Swaley Peerkhan explique que les entreprises mauriciennes sont en concurrence directe avec des pays dont les produits sont à des prix plus compétitifs, leurs coûts de production étant moins élevés. Le directeur de SIMS Group of Companies souhaite que le gouvernement prête une oreille plus attentive aux opérateurs de l’industrie du textile.

D’autres facteurs sont aussi associés à la délocalisation. Parmi, une législation de travail plus souple, une monnaie faible, une fiscalité plus légère, un dynamisme économique et l’existence d’un pôle technologique.

Pays d’accueil

Les pays les plus prisés par les industriels mauriciens sont notamment Madagascar, l’Inde, le Mozambique, les Maldives et le Bangladesh. La Compagnie mauricienne de textile, Floreal Knitwear, Sentosa, Hong Kong Garment, General Knits Ltd, Tropic Knits et Sonia Wear sont parmi les compagnies à avoir délocalisé, partiellement ou entièrement, leurs opérations.

Formation

Les salariés sont les premiers à souffrir de la délocalisation de leurs entreprises. Si des offres d’emploi sont offertes aux techniciens et à d’autres cadres compétents dans les pays d’accueil, la plupart sont jetés sur le pavé. Dans le passé, les licenciés devaient se battre devant la cour industrielle pour avoir une compensation.
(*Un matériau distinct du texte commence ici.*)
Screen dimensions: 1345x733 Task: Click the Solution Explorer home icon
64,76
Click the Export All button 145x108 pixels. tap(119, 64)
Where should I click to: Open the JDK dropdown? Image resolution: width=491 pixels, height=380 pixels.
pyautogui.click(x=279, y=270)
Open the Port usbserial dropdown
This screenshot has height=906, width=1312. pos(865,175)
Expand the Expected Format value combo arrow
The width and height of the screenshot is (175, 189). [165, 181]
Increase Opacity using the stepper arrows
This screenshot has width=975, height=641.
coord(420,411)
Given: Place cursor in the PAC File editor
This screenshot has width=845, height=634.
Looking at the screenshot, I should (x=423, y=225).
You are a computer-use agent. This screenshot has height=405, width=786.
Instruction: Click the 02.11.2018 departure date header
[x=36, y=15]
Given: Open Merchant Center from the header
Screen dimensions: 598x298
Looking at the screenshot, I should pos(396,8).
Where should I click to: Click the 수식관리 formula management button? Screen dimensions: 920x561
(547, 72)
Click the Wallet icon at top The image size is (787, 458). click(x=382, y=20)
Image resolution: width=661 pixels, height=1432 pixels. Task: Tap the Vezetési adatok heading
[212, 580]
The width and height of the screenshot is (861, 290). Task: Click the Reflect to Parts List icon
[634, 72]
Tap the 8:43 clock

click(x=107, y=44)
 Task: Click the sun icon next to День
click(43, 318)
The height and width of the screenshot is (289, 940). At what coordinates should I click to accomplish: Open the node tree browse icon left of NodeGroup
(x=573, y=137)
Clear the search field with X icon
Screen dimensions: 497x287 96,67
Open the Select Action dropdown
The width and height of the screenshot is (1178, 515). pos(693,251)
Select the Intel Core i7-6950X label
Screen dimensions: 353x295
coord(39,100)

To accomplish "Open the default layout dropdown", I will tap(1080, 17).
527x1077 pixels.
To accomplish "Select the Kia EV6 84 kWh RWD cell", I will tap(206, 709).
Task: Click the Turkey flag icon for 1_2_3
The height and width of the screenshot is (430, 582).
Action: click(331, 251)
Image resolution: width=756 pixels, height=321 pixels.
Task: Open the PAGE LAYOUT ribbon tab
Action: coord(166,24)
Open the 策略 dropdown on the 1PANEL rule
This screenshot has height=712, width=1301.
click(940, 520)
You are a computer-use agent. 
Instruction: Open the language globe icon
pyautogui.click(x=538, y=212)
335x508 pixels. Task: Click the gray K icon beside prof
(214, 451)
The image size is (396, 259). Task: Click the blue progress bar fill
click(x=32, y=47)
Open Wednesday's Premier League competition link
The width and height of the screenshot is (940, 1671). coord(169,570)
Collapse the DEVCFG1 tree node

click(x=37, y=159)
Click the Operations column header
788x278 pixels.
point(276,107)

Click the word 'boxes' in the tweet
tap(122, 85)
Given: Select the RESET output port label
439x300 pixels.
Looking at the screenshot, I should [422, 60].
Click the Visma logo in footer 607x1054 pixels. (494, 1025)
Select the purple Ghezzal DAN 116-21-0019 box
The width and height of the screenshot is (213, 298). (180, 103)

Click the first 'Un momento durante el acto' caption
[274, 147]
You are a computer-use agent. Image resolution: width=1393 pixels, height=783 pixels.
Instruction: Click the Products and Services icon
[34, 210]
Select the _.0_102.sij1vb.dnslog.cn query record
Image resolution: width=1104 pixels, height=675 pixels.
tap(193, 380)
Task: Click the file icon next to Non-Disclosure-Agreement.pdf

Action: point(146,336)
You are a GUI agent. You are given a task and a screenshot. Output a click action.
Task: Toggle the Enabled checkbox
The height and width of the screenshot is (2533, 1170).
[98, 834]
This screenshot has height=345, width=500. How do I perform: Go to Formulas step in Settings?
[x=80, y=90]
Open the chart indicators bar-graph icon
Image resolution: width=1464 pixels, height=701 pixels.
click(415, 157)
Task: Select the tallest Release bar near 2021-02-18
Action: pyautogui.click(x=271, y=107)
Aujourd’hui, ils peuvent intégrer le Workfare Programme, où ils bénéficient de 90 % du salaire de base ne dépassant pas Rs 14 805, mais pas moins de Rs 3 000 pendant les trois premiers mois. Du quatrième au sixième mois, les licenciés perçoivent 60 % de leurs salaires de base et à partir du septième et ce jusqu’à la fin du douzième mois. Ils ont droit aussi à des stages de formation afin qu’ils puissent monter leur entreprise.

Délocalisation interne

La délocalisation peut aussi être interne. C’est-à-dire d’un endroit à un autre. Ce qui semble être une simple formalité provoque des pleurs et des grincements de dents parmi les
salariés. Le cas le plus récent est celui de Firemount, qui quitte Goodlands pour La Tour-Kœnig. Une centaine d’employés, soutenus par leur représentant syndical Beejaye Somai, contestent vivement cette délocalisation. Ils réclament une compensation. Le ministère du Travail en a été informé.

Jean-Baptiste de Spéville, de Floreal Knitwear : « Une décision nécessaire »

Floreal Knitwear annonce le transfert de son unité de production de Maurice à Madagascar, où la compagnie opère déjà trois sites et emploie 3 500 personnes. Qu’est qui explique cette décision ? Jean-Baptiste de Spéville, Chief Executive Officer de Floreal Knitwear, fait ressortir que « cette décision est nécessaire à l’entreprise afin qu’elle reste compétitive dans un secteur extrêmement dynamique, où les marges de profit sont très faibles et où la demande évolue constamment ».

Le retrait du Royaume-Uni de l’Union européenne a aussi pesé lourd dans la décision de la compagnie. « Floreal Knitwear, qui exporte plus de 40 % de sa production vers le Royaume-Uni, reste dans l’expectative quant aux effets du Brexit avec une chute importante de la livre sterling qui pourrait causer une certaine incertitude au niveau des prochaines commandes », fait comprendre son directeur.

Reeaz Chuttoo : « Une exploitation des travailleurs »

Pour Reeaz Chuttoo, secrétaire de la Confédération des travailleurs du secteur privé (CTSP), la délocalisation apporte toujours le malheur des ouvriers locaux, qui se retrouvent au chômage, du jour au lendemain.

Le syndicaliste trouve que la délocalisation d’une entreprise est un moyen d’exploiter davantage les travailleurs, les investisseurs étant toujours à la recherche de salaires plus bas et de pays où des législations du travail sont plus flexibles.

Reeaz Chuttoo avance que sa confédération syndicale est en contact avec les syndicats des pays concernés. En cas de graves problèmes industriels, prévient-il, la CTSP tiendra des manifestations devant les sièges des sociétés impliquées à Maurice.